К содержанию           |          Все поэты

 

     Что за звучание, что за чародейство согласных и длинных слов с долгими гласными! Удивительное жалящее «я» в конце первой строки, «ш» и «з» во второй. Вся вторая строка просто зрительно-звуковой образ змеи, шипящей и струящейся... Неспешно, эпически. Предписанному, предначертанному самим Роком торопиться ни к чему.

     Прочёл немного Пастернака, немного Цветаевой:  [9]

     Ипполит! Ипполит! Болит!
     Опаляет... В жару ланиты...
     Что за ужас жестокий скрыт
     В этом имени Ипполита!

     Как насторожились американцы, как заулыбались на эту границы языка пересекающую звукопись! Конечно, и «Шёлковый тревожный шорох/ В пурпурных портьерах, шторах» – на обоих языках – пошёл в ход. Трудно поверить, что Эдгар По сочинил своего несравненного «Ворона» в 1845 г.! Поговорили о Шекспире, о сонетах, о ямбическом стихе его драматических произведений. Меня всегда удивляла способность английского Мастера оживить течение белого ямба внезапной рифмой, пусть и незамысловатой. Вроде этой отповеди Офелии в передаче Бориса Пастернака: [10]

     Дарили, принц, вы знаете прекрасно.
     С придачею певучих нежных слов,
     Их ценность умножавших.

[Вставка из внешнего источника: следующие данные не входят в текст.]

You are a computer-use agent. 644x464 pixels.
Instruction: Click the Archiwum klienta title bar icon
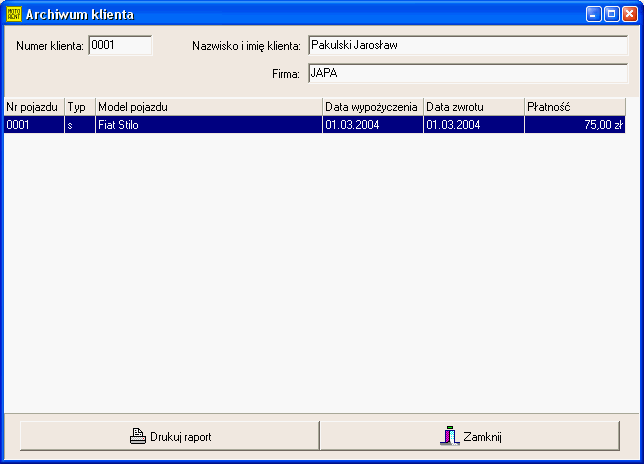13,14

Так как запах
     Их выдохся, возьмите их назад.
     Порядочные девушки не ценят,
     Когда их одаряют, и изменят.

     Мне, кстати, запомнилась другая, по-моему, лучшая, версия этого перевода, видимо, более ранняя: «Дарили, принц, Вы помните прекрасно,/ С придачей слов, которых нежный смысл/ Удваивал значение подарков./ Всё кончено. Возьмите их назад./ Порядочные девушки не ценят,/ Когда им дарят, а потом изменят».

     Разумеется, центральный монолог Гамлета вспомнили – и в оригинале и по-русски. «Быть, или не быть»... Боюсь, именно так и стоит сейчас вопрос для англоязычной поэзии.

     Прочёл пронзительное: «Remember me when I am gone away,/ Gone far away into the silent land».[11] Кристины Росетти... Увы, по моим наблюдениям далеко не все американские профессора – даже литературы! – могут сколько-нибудь вразумительно поддержать разговор об «английской Ахматовой» и об её неистово одарённом брате – поэте, художнике Данте Габриэле Росетти...

     Напомнил коллегам о Фросте, сказавшем как-то, что сочинять верлибры все равно, что играть в теннис без сетки.  [12] Похожую мысль я встречал у Цветаевой, считавшей верлибр чем-то, вроде черновика стихотворения. [13] Я ещё вернусь к её мнению подробнее. Признаюсь в собственном грехе. Если мне неизвестны «нормальные» стихи верлибриста, то приходится отгонять неприличную мысль, что данный автор попросту не владеет ни метрами (а какие дыхания метра возможны!), ни рифмой (какие нежданные, свежие рифмы таятся в марианских пучинах языка!), ни музыкой слов (какие удивительные эффекты рождаются из столкновений корней, окончаний, суффиксов)... Мысль эта действительно простовата, инстинктивна... Верлибрист с таким же шатким основанием может упрекать традиционного автора в неумении сочинять свободные стихи... Поэтическая реальность сложнее подобных взаимных упрёков.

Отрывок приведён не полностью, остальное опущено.